Economics and the mid-life crisis have much in common: Both dwell on foregone opportunities

C'est la vie; c'est la guerre; c'est la pomme de terre . . . . . . . . . . . . . email: jpalmer at uwo dot ca


. . . . . . . . . . .Richard Posner should be awarded the next Nobel Prize in Economics . . . . . . . . . . . .

Wednesday, March 02, 2005

Health Care Price Elasticity of Demand Revisited

After my earlier posting, screaming that "Demand curves are not vertical," [which, by the way, is just another way of saying that people respond to incentives], Brian Ferguson sent me the following, citing Rand research indicating the price elasticity of demand for health care is far from zero:

[Brad DeLong is] obviously assuming that there's no substitution effect in the demand for health care - that the production function is Leontief in the health care direction and that any measured price elasticity of demand comes strictly from the income effect. There are obviously a number of estimates of the price elasticity of demand for care in the literature, but the most commonly quoted price elasticity is probably the one found by the RAND Health Insurance Experiment (HIE) in the 1970s; roughly -.20. I'm inclined to think that these days that would be an understimate, for various reasons, but that's the RAND HIE number.

What's interesting in regard to your post is the structure of the HIE. The RAND experimenters randomized a few thousand participants into a number of different health insurance plans - the difference between plans was primarily in terms of co-payments and deductable levels. The problem they faced was that a lot of the participants already had health insurance plans, and the randomization process might assign an individual to a plan which provided less generous coverage (higher co-payments, for example) than their existing plan. Individuals who found themselves in that situation were likely to refuse to participate.

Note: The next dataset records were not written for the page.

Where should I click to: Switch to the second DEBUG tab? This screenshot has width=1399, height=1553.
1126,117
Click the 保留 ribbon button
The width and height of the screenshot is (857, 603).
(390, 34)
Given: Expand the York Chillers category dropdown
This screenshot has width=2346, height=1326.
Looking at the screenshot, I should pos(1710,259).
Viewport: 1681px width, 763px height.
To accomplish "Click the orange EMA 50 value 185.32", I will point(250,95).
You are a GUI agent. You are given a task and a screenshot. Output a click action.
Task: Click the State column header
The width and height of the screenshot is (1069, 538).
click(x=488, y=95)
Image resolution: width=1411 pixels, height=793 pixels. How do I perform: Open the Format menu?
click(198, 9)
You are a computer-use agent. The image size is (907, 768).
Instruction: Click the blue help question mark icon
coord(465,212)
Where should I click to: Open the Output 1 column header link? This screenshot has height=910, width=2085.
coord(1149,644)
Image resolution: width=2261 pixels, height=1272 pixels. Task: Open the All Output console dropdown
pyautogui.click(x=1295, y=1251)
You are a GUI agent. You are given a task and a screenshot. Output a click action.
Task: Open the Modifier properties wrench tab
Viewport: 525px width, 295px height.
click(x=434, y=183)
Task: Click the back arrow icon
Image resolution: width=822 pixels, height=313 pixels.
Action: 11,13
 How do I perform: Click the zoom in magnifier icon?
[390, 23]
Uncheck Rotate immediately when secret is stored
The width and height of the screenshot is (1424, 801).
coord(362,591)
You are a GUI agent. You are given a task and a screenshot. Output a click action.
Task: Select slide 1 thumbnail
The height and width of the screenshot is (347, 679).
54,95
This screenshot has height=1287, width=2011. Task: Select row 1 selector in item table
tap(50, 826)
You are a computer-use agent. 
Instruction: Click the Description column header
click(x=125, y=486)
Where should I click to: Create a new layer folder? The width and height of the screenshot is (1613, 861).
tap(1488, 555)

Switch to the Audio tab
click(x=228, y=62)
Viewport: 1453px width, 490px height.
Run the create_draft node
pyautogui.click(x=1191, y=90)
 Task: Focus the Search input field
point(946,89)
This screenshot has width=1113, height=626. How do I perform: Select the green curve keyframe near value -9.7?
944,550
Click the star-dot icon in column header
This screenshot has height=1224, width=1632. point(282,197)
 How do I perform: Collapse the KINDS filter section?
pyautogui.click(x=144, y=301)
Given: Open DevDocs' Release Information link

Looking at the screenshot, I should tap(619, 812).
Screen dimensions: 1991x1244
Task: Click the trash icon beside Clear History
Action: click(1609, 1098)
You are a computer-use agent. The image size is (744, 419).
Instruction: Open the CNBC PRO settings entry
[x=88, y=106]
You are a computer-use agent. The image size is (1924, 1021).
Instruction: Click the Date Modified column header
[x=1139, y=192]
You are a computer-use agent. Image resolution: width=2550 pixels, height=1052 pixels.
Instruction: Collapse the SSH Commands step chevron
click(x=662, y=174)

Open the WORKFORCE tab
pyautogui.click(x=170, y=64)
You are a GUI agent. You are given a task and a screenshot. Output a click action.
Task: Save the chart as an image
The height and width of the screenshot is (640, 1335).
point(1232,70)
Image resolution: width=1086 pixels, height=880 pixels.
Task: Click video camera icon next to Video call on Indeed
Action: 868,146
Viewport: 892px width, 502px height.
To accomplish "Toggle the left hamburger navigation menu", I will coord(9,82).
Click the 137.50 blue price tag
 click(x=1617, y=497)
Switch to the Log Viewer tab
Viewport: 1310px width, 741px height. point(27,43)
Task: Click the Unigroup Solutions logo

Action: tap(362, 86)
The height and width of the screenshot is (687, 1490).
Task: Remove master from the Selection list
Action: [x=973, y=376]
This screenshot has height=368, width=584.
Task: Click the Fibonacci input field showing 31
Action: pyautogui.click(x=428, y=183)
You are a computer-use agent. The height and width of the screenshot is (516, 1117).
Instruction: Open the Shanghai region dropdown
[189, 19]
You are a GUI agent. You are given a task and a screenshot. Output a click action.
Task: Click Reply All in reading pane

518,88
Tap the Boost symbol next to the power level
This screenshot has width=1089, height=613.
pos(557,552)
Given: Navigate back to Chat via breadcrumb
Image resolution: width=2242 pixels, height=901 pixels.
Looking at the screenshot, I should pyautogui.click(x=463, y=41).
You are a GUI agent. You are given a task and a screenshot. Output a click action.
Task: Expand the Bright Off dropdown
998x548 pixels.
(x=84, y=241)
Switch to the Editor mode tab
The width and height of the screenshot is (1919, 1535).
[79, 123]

To get around the problem, the RAND group calculated, for each individual in the experiment, the maximum excess amount they might have to pay as a result of being assigned to whichever plan they'd been randomized into.

They then made a side payment of this amount to anyone for whom it was positive. This meant that everybody was guaranteed that they would have enough income to buy the same bundle of goods as before, even if, as a result of being assigned to a less generous plan, they faced higher prices for health care than before. In other words, the HIE's calculated price elasticity of demand was a compensated elasticity.

It wasn't a perfect, intermediate micro textbook compensation mechanism, of course, because as far as I know they didn't tax people who were randomized into plans which were more generous than the ones they were already enrolled in, but it was probably as close to a Hicksian compensation mechanism as you're ever likely actually to observe.

So the most often quoted price elasticity of demand for health care is closer to being a Hicksian than a Marshallian elasticity, and, contrary to Brad DeLong's hypothesis, it's not zero. Brad DeLong might be a top flight macroeconomist, but he doesn't seem to know the health economics literature particularly well.

One of Brian's major areas of research is health economics. It is easy to see from the above why he and I hit it off so well when I visited The University of Guelph over two decades ago.